Could that be the problem? Should I just attempt to reinstall Python 2.6 and try the pywin32 again?

Thanks


----------



## wmcbrine (Aug 2, 2003)

I think you need either the 32-bit version of Python with that pywin32 package, or the 64-bit version of pywin32 with your existing 64-bit Python, so that they'll match. From orangeboy's link, the "amd64" versions should be what you want, even on an Intel system. It's just the name of the architecture.

orangeboy, I believe pywin32 is used by pyTivoService.py, just not under that name -- you'll see imports there for win32event, win32service and win32serviceutil. As I understand it, though, pyTivoService.py is not used with the infamous "Windows Installer".


----------



## orangeboy (Apr 19, 2004)

Ah - gotcha. I only did a search for pywin32 then pywin. A search for win32 would have caught those.


----------



## oneguido (Sep 12, 2006)

Awesome, I should have noticed that. Thanks guys! I've installed it successfully and will restart shortly. Got my fingers crossed. 

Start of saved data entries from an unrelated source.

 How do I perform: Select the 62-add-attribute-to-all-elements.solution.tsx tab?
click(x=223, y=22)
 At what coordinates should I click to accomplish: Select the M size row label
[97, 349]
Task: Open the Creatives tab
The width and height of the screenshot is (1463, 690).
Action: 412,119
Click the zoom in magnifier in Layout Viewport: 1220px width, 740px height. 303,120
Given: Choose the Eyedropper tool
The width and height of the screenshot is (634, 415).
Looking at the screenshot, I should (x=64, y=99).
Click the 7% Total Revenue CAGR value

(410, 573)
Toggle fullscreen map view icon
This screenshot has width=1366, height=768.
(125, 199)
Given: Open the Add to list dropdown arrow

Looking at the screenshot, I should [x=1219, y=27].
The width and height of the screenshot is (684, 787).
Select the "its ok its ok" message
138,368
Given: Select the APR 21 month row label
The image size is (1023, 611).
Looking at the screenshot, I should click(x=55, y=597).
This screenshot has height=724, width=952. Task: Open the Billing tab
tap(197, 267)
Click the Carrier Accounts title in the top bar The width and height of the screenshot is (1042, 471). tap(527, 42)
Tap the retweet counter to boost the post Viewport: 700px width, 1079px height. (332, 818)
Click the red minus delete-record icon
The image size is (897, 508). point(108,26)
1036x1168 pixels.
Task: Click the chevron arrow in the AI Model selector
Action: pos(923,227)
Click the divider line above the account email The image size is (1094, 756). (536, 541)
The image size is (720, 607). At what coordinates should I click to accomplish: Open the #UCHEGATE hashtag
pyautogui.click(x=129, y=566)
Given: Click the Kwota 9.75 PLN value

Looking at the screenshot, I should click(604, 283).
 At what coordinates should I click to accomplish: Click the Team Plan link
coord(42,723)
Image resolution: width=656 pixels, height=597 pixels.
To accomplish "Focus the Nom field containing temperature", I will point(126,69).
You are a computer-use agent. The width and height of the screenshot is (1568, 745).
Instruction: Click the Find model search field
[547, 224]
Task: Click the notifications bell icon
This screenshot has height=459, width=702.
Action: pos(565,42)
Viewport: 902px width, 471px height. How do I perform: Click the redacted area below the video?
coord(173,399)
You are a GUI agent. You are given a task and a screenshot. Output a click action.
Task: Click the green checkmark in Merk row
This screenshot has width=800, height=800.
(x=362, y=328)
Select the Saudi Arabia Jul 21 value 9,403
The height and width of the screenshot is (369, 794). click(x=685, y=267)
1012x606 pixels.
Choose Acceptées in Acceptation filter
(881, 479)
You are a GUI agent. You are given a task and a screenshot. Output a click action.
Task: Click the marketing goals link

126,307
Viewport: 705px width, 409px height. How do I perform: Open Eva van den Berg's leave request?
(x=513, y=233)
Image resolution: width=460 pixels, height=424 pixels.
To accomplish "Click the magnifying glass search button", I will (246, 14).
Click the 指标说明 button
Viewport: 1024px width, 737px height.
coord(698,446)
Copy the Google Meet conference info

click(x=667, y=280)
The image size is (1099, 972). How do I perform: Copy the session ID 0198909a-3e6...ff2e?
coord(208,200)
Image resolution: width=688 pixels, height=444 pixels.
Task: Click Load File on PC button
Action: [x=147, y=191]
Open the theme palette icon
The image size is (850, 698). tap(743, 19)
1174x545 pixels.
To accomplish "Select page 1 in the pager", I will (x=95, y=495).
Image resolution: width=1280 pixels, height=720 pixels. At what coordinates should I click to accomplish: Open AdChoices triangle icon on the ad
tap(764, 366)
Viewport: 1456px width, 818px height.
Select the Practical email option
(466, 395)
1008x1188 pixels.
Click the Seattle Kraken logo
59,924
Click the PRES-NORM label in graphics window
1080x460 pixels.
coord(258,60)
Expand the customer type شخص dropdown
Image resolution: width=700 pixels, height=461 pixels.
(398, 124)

Have a great Holiday you two!


----------



## oneguido (Sep 12, 2006)

Hey Guys,

I'm still having problems here. I got pyWin32 installed ok, but it doesn't seem to be doing anything different. pyTivo does appear to startup, however when I go to the Web User interface to push shows it gives me an error message. I have to open up the pyTivo.py file and leave the cmd window running in the background while I send video files. Before I had it so that it would automatically boot up and I wouldn't need to see the cmd window open and accidentally close it all the time. Can anyone help me get back to that?

Thanks


----------



## oneguido (Sep 12, 2006)

Also, I just realized that the pyTivo service that is running on startup is C:\Program Files (x86)\pyTivo\pyTivoService.exe. Should it be pyTivoService.py instead? If so, how do I remove or repath?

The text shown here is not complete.